Many saw this to be the start of a return of nationalisation, but even with a Labour government in charge, the ‘n’ word was never used.
Says Schmid: “It wasn’t nationalisation, it was basically a limited company running the operation on behalf of the government, and the profits of that business would go back to the government. But they no longer had a target to match, they just delivered whatever they made.”
The changing of logos to the new name of East Coast and the removal of the hated £2.50 reservation fee were the most obvious first moves, but the major changes came with the introduction of a new timetable in May 2011 - the biggest on the ECML for more than 20 years. This included the introduction of a direct London-Lincoln service (promised by NXEC but never delivered), although only one train per day each way.
Enthusiasts welcomed the return of locomotive namings, and East Coast won praise for its special livery wraps, but in the case of punctuality the ‘nationalised’ operator’s performance has been very patchy. Although enjoying a slight increase in punctuality over the corresponding period 12 months earlier, East Coast ran 81% of its services on time from November 9-December 6 2014 - making it joint second to bottom in the punctuality tables.

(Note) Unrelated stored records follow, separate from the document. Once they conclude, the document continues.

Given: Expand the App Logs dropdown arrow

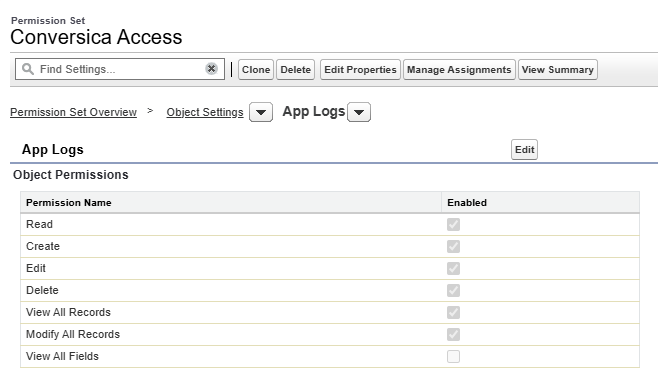Looking at the screenshot, I should [x=359, y=112].
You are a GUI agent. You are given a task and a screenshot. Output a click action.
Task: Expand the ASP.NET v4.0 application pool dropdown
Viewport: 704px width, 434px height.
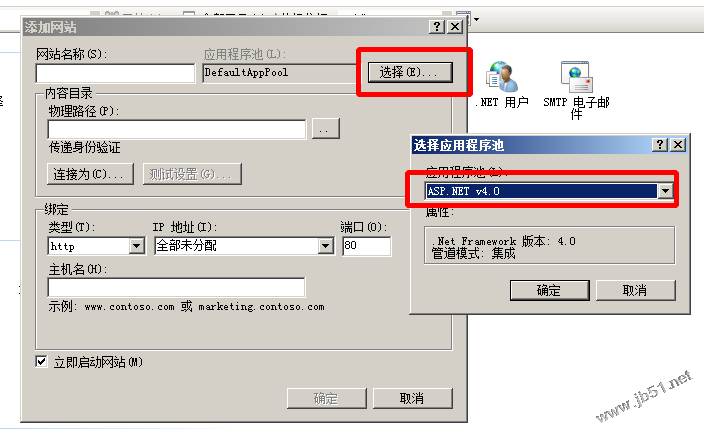click(x=665, y=191)
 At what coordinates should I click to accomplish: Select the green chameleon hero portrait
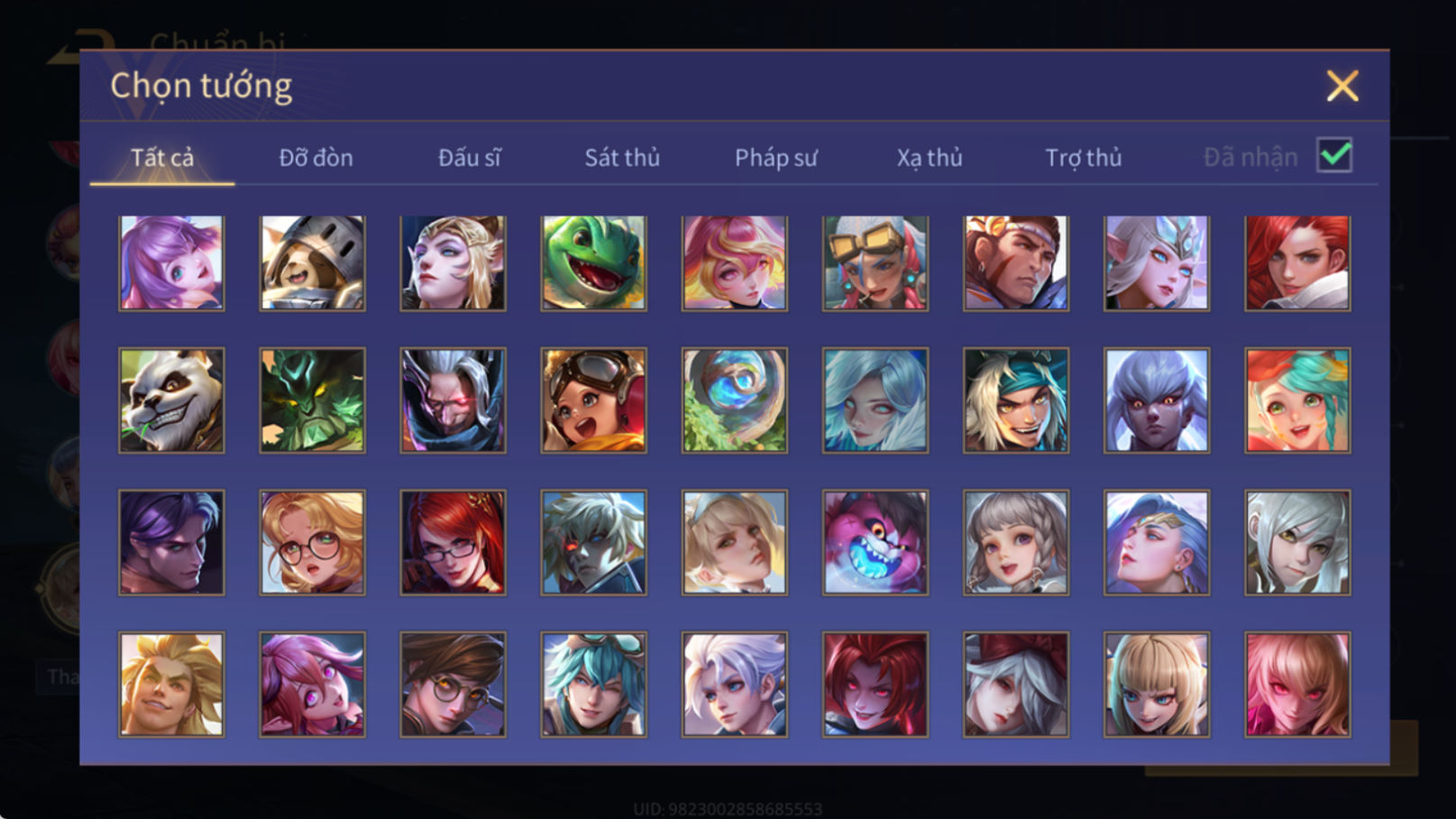[593, 262]
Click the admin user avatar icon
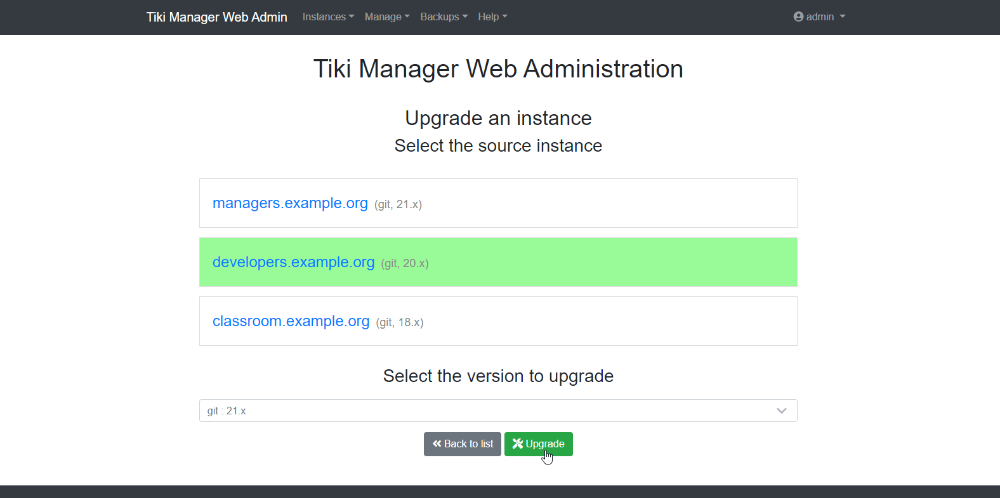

Schmid is fairly dismissive of East Coast’s reign: “They basically ran the operation well, but they haven’t been particularly innovative.”
With musings from Labour that it would keep East Coast in “public ownership”, the coalition moved the ICEC franchise to the top of the queue, and invited bids in March 2013.
In January 2014, the DfT announced a shortlist of FirstGroup, Keolis/Eurostar and Stagecoach/Virgin for the new franchise, with the award to the Stagecoach/Virgin consortium coming in November 2014.
So at the third attempt, Richard Branson will finally get his Virgin branding on trains running from King’s Cross - albeit as a minority partner in the new operator.
Finally, the Inter City East Coast franchise will definitely have new trains - the new Class 800/801 units that will join the ECML from 2018. These will enable new destinations to be served - Huddersfield, Sunderland, Middlesbrough and Dewsbury are all mentioned, with Lincoln and Harrogate in line for more services.
Preston reckons that the news of more through services will really benefit passengers: “This brings me back to the findings of some research we did at the RPC about rail-heading. We discovered that two-thirds of the passengers travelling long-distance from Darlington station lived closer to another station, but would rather drive to Darlington for a direct service than trust a Pacer on a connecting service from their nearer station.”
But surely the big question is: given that two private operators have already failed to make the ICEC franchise work, will the Stagecoach/Virgin consortium meet the same fate? Schmid thinks that unlikely, despite the large £3.3bn payments promised.
“If you look at the way Virgin and FirstGroup bid for West Coast, FirstGroup made a completely unreasonable and untenable promise; Virgin’s was very realistic.
“I am quietly confident because they will not have made big assumptions about revenue to be gained from Network Rail, and although the leasing charges will be more for the new rolling stock, Hitachi is providing the trains on a very clear, full maintenance basis, so Virgin will know exactly what it will have to pay for the next 27 years. I suspect that Virgin and Stagecoach together would not be adventurous. Ambitious, but not adventurous.”
After the West Coast franchise debacle, Branson wrote on his blog: “We also did not want to risk letting everybody down with almost certain bankruptcy at some time during the franchise, as happened to GNER and National Express who overbid on the East Coast Main Line.”
Passengers hope it will be a case of third time lucky for the private operator of the Inter City East Coast franchise.